** WORK ORDER **
Use the entries below and reproduce exactly the lines from the one containing "This screenshot has width=1366, height=768." down to the one containing "Given: Open the 广州市 city dropdown", both of them included.

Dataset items
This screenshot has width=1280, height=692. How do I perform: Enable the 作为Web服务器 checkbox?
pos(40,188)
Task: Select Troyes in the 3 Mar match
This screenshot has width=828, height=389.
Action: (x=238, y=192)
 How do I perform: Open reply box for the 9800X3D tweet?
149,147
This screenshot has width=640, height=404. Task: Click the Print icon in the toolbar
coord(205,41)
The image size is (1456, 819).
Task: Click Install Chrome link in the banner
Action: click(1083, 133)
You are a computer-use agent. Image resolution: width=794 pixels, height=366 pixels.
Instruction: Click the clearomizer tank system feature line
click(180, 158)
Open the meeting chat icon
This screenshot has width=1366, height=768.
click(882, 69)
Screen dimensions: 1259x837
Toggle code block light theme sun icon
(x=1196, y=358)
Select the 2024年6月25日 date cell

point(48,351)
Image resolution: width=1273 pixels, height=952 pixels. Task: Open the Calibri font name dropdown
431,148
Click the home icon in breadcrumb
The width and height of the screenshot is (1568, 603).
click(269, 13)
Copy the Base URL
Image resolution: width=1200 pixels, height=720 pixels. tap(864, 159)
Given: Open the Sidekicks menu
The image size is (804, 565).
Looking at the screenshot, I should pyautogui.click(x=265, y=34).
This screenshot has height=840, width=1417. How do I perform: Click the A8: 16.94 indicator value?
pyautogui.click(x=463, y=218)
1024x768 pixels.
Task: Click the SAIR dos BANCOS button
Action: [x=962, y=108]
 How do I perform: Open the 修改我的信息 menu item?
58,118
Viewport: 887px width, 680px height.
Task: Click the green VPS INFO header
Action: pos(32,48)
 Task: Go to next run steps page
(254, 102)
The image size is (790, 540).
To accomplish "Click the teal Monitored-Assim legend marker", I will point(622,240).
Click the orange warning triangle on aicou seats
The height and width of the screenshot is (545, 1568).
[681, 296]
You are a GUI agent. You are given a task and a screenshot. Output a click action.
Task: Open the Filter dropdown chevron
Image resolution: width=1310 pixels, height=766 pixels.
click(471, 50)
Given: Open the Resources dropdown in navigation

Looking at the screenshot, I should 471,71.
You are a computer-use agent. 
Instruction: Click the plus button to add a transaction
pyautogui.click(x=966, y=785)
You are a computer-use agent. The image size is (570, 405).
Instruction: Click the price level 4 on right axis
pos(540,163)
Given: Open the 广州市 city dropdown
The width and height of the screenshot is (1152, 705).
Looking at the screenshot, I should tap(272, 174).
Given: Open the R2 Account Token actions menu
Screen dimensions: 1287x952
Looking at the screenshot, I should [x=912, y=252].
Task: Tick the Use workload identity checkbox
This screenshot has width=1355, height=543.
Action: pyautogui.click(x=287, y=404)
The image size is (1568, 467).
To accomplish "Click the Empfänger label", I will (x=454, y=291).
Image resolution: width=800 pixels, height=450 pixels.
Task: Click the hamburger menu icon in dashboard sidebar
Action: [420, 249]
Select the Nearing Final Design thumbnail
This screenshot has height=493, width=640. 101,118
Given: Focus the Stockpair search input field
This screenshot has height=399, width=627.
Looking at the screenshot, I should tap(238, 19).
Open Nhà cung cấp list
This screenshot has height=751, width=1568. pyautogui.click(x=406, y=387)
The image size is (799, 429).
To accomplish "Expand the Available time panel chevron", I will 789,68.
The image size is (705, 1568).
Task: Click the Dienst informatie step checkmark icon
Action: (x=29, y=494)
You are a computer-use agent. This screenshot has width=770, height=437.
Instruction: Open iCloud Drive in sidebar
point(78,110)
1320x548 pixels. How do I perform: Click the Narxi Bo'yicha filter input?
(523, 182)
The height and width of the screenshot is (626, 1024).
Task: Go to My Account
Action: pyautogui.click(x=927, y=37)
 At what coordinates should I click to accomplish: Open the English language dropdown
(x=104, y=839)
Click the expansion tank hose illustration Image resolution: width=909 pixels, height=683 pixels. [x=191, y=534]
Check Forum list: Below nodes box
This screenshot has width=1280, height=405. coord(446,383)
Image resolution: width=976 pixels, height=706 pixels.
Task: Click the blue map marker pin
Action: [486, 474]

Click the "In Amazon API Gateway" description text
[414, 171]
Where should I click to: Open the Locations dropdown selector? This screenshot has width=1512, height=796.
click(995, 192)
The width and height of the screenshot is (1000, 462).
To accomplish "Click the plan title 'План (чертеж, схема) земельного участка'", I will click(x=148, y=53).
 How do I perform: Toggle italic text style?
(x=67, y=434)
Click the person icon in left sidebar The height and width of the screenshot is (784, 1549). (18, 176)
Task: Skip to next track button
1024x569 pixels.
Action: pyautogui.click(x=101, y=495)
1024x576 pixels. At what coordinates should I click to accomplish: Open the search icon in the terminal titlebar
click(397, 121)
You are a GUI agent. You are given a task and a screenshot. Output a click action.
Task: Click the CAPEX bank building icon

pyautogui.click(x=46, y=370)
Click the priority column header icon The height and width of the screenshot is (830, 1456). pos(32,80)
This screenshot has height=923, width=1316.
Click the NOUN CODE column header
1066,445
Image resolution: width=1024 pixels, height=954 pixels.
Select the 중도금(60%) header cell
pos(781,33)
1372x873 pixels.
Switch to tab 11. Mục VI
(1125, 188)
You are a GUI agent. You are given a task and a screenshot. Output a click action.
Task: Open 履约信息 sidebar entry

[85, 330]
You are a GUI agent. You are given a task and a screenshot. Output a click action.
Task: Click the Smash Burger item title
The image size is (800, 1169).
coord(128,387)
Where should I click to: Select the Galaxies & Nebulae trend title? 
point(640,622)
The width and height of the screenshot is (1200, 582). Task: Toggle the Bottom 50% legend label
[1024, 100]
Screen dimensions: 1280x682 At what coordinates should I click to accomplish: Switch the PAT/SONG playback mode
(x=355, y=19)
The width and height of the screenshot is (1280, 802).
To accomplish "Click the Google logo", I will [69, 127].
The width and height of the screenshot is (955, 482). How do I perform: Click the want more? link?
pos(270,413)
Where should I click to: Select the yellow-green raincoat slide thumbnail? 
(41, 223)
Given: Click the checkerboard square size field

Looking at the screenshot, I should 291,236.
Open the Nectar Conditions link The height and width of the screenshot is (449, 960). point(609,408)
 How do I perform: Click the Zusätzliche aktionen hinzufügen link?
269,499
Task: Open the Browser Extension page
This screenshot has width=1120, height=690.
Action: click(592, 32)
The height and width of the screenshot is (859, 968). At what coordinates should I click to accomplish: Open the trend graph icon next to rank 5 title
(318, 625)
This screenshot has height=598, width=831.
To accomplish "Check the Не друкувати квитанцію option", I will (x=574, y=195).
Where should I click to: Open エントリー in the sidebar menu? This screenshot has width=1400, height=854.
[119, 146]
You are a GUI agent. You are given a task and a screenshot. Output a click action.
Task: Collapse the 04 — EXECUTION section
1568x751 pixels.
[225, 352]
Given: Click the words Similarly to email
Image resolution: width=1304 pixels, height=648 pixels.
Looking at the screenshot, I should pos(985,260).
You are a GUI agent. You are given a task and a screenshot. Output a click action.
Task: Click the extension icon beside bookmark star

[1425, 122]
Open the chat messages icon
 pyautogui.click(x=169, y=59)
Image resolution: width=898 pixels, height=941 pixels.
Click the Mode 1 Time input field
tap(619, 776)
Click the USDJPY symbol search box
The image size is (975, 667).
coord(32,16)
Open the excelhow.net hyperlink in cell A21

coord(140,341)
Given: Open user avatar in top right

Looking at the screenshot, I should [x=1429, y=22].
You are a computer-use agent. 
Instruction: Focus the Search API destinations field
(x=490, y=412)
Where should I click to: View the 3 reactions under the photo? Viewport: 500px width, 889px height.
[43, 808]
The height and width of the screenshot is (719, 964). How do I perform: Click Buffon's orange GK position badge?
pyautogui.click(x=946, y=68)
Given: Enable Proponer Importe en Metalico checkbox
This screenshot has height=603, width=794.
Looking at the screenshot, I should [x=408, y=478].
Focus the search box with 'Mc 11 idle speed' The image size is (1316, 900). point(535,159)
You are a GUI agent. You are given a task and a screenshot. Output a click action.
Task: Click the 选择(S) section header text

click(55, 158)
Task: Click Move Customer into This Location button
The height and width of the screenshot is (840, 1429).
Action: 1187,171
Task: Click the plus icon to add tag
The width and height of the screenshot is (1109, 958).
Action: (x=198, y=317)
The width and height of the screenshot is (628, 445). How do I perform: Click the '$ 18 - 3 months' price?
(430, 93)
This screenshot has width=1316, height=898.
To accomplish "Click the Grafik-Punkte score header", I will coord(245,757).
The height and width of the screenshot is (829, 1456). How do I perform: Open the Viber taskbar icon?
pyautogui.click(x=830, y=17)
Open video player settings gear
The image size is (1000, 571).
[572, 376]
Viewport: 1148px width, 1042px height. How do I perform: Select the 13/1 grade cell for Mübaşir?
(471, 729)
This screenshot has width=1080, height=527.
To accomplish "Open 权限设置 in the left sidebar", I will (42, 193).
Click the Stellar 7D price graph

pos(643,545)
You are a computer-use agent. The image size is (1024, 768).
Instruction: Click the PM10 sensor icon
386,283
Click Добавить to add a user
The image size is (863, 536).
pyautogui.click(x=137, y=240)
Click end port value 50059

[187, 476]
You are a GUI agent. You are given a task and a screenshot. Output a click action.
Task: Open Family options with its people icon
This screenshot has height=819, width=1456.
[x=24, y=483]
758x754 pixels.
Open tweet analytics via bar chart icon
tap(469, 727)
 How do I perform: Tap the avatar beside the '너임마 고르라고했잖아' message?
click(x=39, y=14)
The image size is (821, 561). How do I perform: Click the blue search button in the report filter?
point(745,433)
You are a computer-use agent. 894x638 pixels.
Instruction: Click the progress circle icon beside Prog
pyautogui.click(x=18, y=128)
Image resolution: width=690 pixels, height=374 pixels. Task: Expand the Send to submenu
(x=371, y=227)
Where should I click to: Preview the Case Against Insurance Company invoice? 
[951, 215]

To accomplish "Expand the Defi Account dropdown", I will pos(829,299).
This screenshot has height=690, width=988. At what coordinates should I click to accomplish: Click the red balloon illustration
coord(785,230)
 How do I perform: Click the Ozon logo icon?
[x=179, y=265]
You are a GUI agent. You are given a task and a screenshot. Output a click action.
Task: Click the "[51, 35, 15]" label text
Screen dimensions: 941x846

** FINISHED TASK **
This screenshot has width=1366, height=768.
click(882, 69)
Screen dimensions: 1259x837
Toggle code block light theme sun icon
(x=1196, y=358)
Select the 2024年6月25日 date cell

point(48,351)
Image resolution: width=1273 pixels, height=952 pixels. Task: Open the Calibri font name dropdown
431,148
Click the home icon in breadcrumb
The width and height of the screenshot is (1568, 603).
click(269, 13)
Copy the Base URL
Image resolution: width=1200 pixels, height=720 pixels. tap(864, 159)
Given: Open the Sidekicks menu
The image size is (804, 565).
Looking at the screenshot, I should pyautogui.click(x=265, y=34).
This screenshot has height=840, width=1417. How do I perform: Click the A8: 16.94 indicator value?
pyautogui.click(x=463, y=218)
1024x768 pixels.
Task: Click the SAIR dos BANCOS button
Action: [x=962, y=108]
 How do I perform: Open the 修改我的信息 menu item?
58,118
Viewport: 887px width, 680px height.
Task: Click the green VPS INFO header
Action: pos(32,48)
 Task: Go to next run steps page
(254, 102)
The image size is (790, 540).
To accomplish "Click the teal Monitored-Assim legend marker", I will point(622,240).
Click the orange warning triangle on aicou seats
The height and width of the screenshot is (545, 1568).
[681, 296]
You are a GUI agent. You are given a task and a screenshot. Output a click action.
Task: Open the Filter dropdown chevron
Image resolution: width=1310 pixels, height=766 pixels.
click(471, 50)
Given: Open the Resources dropdown in navigation

Looking at the screenshot, I should 471,71.
You are a computer-use agent. 
Instruction: Click the plus button to add a transaction
pyautogui.click(x=966, y=785)
You are a computer-use agent. The image size is (570, 405).
Instruction: Click the price level 4 on right axis
pos(540,163)
Given: Open the 广州市 city dropdown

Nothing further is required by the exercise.